DOCUMENT:

Hardware & Technical central server - lag issues?

Hi,

Any thoughts as there could be lag/latency issues if people are running off one server, presumably located in Europe? What would this mean for people in Australia for example? It would be dissapointing given people have committed alot to this game on kickstarter, and find themselves not being able to play the game as they are being milked due to server lag?

Cheers
 
Part of the game will include P2P connections to reduce lag. (I can see now the support calls as people are unclear how to setup their router to accept inbound connections on a particular port :D)

Depending upon how things go you may be best grouping with people from a similar geographic region. (Helps with time difference too :))
 
The issue is that you wont be able to please everyone. If Frontier set up a server in Australia how many people would be on that server? Impossible to know at the moment, but I am guessing not many.

So you either connect to here and put up with the lag or there is a server local to yourself with no-one on it, kinda pointless having a local server.

At some point hopefully there will be enough players in Australia to justify it (maybe there already is).
 

Brett C

Frontier
Part of the game will include P2P connections to reduce lag. (I can see now the support calls as people are unclear how to setup their router to accept inbound connections on a particular port :D)

STORED DATA:
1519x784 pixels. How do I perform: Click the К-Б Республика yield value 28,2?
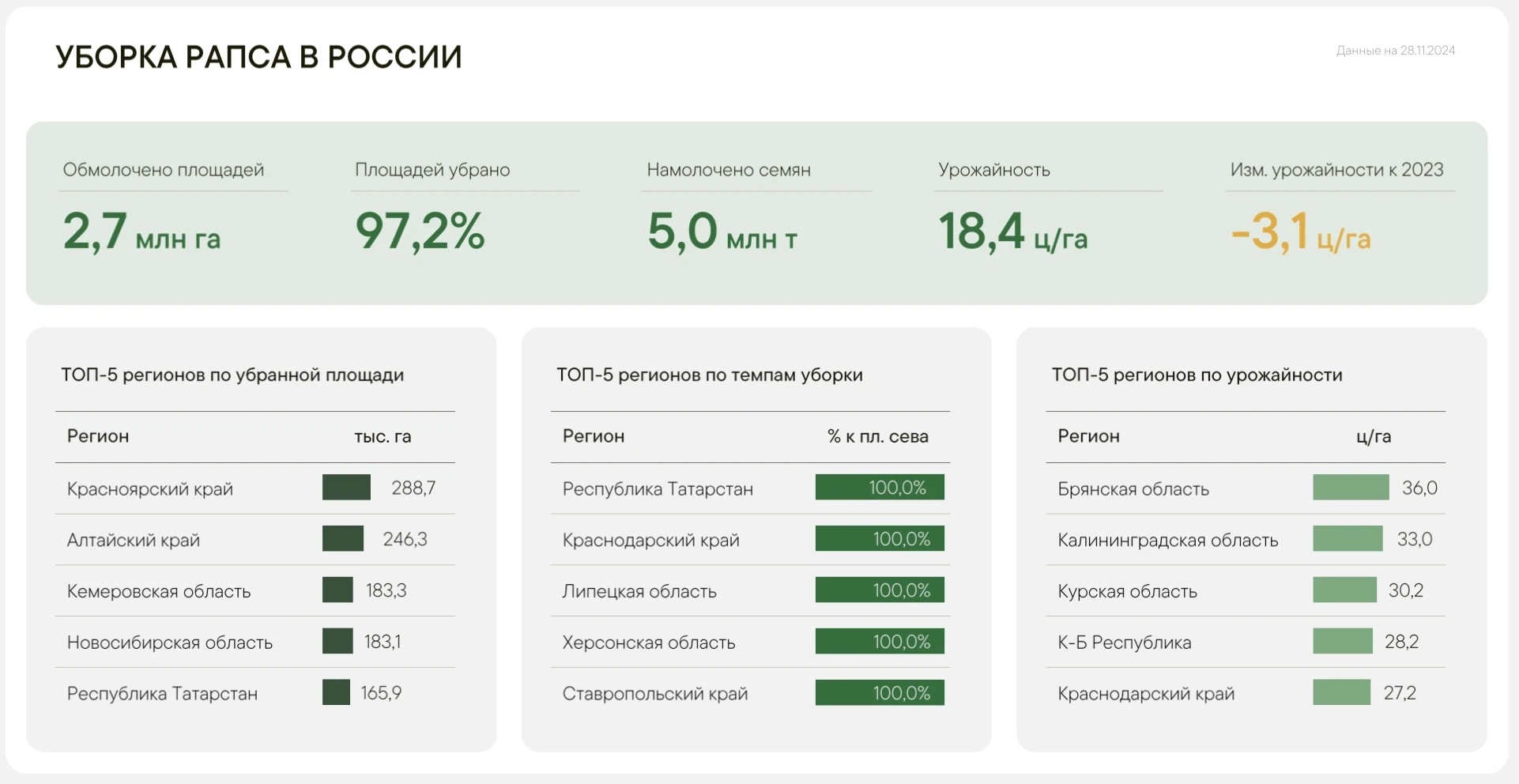click(1401, 642)
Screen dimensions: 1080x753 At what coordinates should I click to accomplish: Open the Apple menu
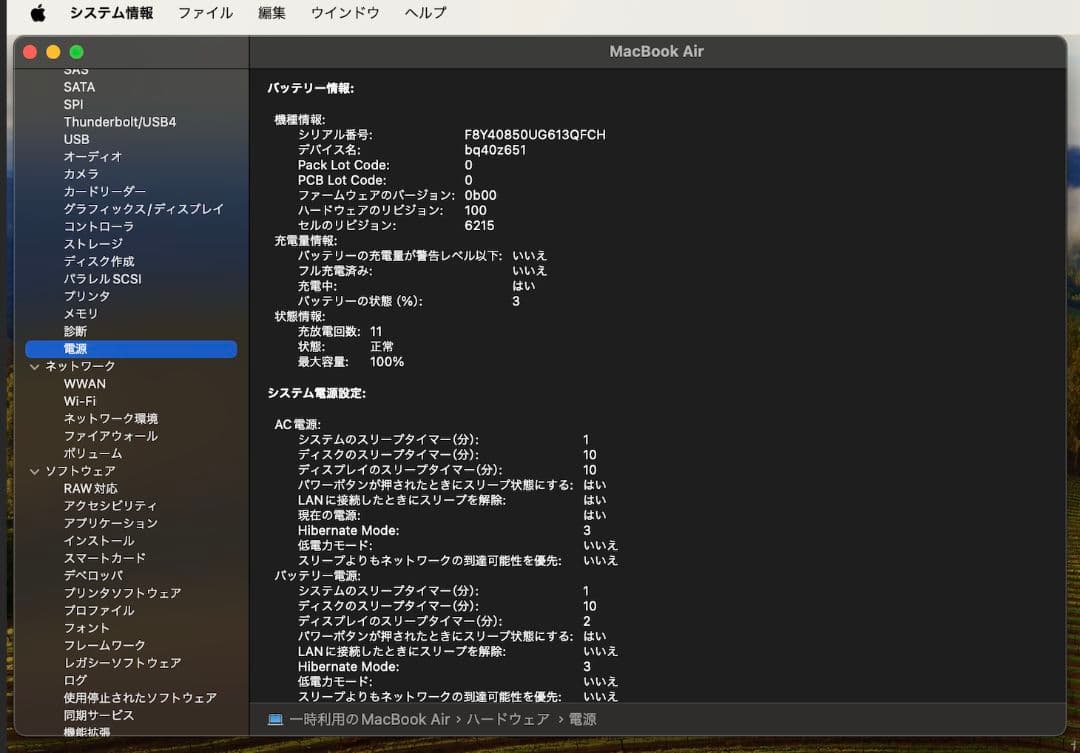click(x=37, y=13)
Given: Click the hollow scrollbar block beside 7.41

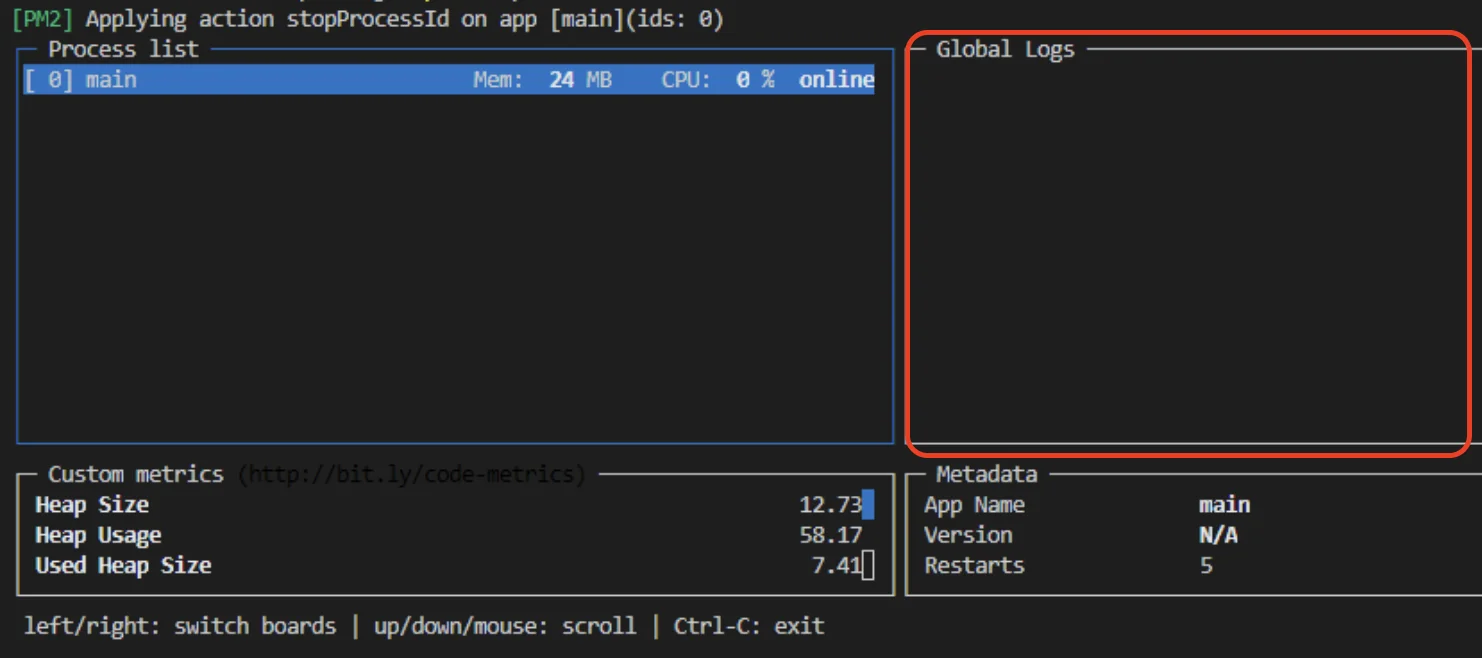Looking at the screenshot, I should tap(868, 566).
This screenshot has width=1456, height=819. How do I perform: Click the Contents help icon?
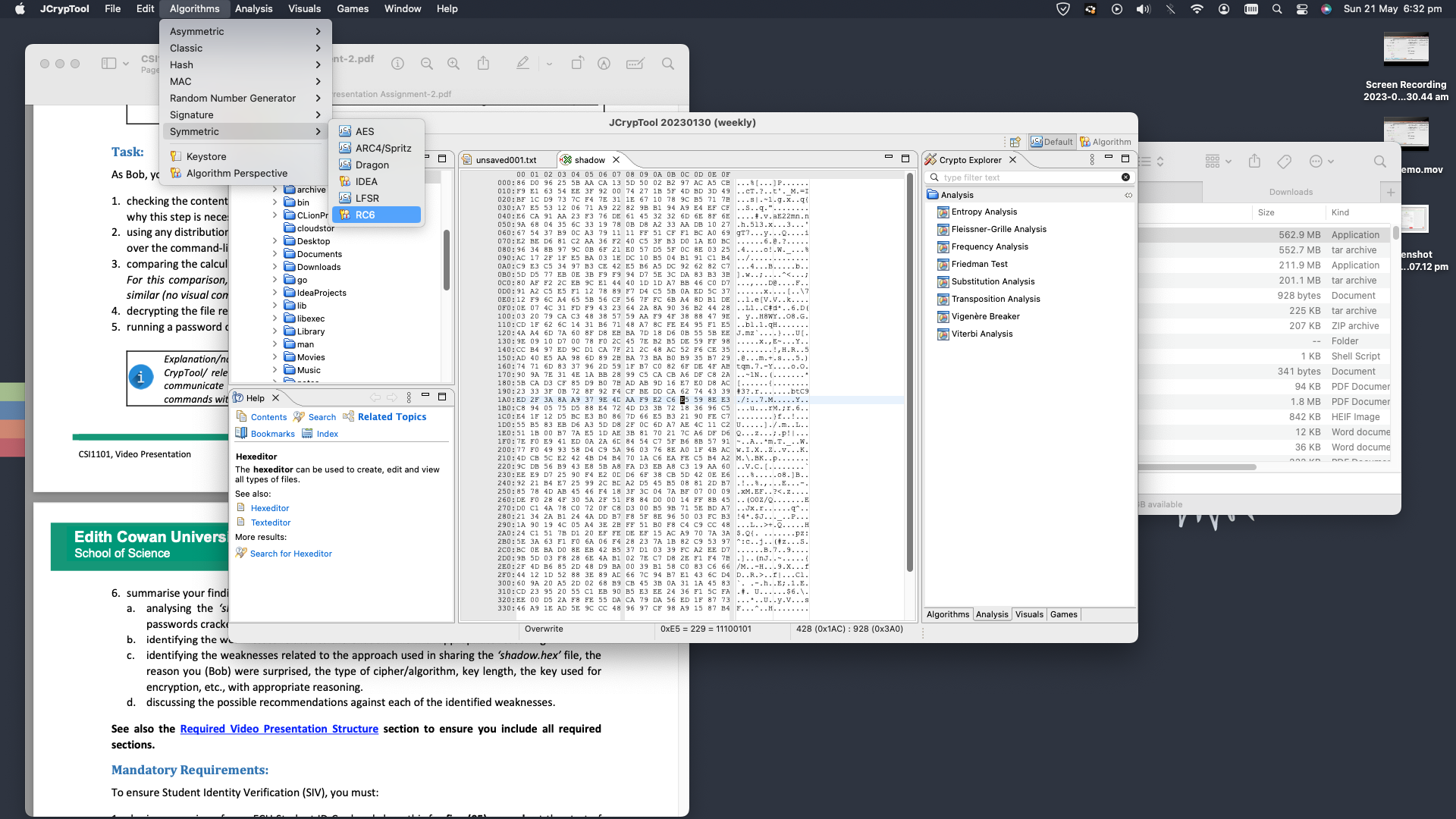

REQUESTS:
1. In the forum thread about server lag, what will part of the game include to reduce lag?
2. Please echo the part of the forum thread about server lag that opens with the words containing "Hardware & Technical" and closes with "to server lag?".
3. Write what comes next in the forum thread about server lag, starting after its final line.
The listing was taken from a different source than the forum thread about server lag.

RESPONSES IN ORDER:
1. P2P connections.

2.
Hardware & Technical central server - lag issues?

Hi,

Any thoughts as there could be lag/latency issues if people are running off one server, presumably located in Europe? What would this mean for people in Australia for example? It would be dissapointing given people have committed alot to this game on kickstarter, and find themselves not being able to play the game as they are being milked due to server lag?

3.
Depending upon how things go you may be best grouping with people from a similar geographic region. (Helps with time difference too :))

A lot of routers these days have a neat little daemon running on it named UPnP. It's a great little thing to have enabled, however it has its ups and downs. Auto port forwarding is pretty much what it does in a nutshell.
 
A lot of routers these days have a neat little daemon running on it named UPnP. It's a great little thing to have enabled, however it has its ups and downs. Auto port forwarding is pretty much what it does in a nutshell.

Agreed - though I am of the manual setting kind of guy - I don't trust automatic settings :D
 
There'll be a bit of suck-it-and-see during the alpha and beta at a guess, and there'll be work if the intention is a one-universe feel but localised servers to handle regional sets of players.
 
A lot of routers these days have a neat little daemon running on it named UPnP. It's a great little thing to have enabled, however it has its ups and downs. Auto port forwarding is pretty much what it does in a nutshell.

UPNP is evil ... It gets turned off straight away on any router I have ever used. Causes too many NAT problems with XBL / PSN.
 

Brett C

Frontier
UPNP is evil ... It gets turned off straight away on any router I have ever used. Causes too many NAT problems with XBL / PSN.
UPNP has its uses, not going to lie there. However, it does seem to cause problems from time to time on port forwarding. :)

NAT is evil. No NAT on my network!

On which note, I hope we have IPv6 support off the bat.

Would be a good idea to suggest it in the current sticky thread. :)
 
A lot of routers these days have a neat little daemon running on it named UPnP. It's a great little thing to have enabled, however it has its ups and downs. Auto port forwarding is pretty much what it does in a nutshell.

I didnt realise that Upnp helped with latency/number of hops route to the server?
I always though it simply handled port forwarding autometically, allowing apps to use whatever ports they requested so no user intervention was required.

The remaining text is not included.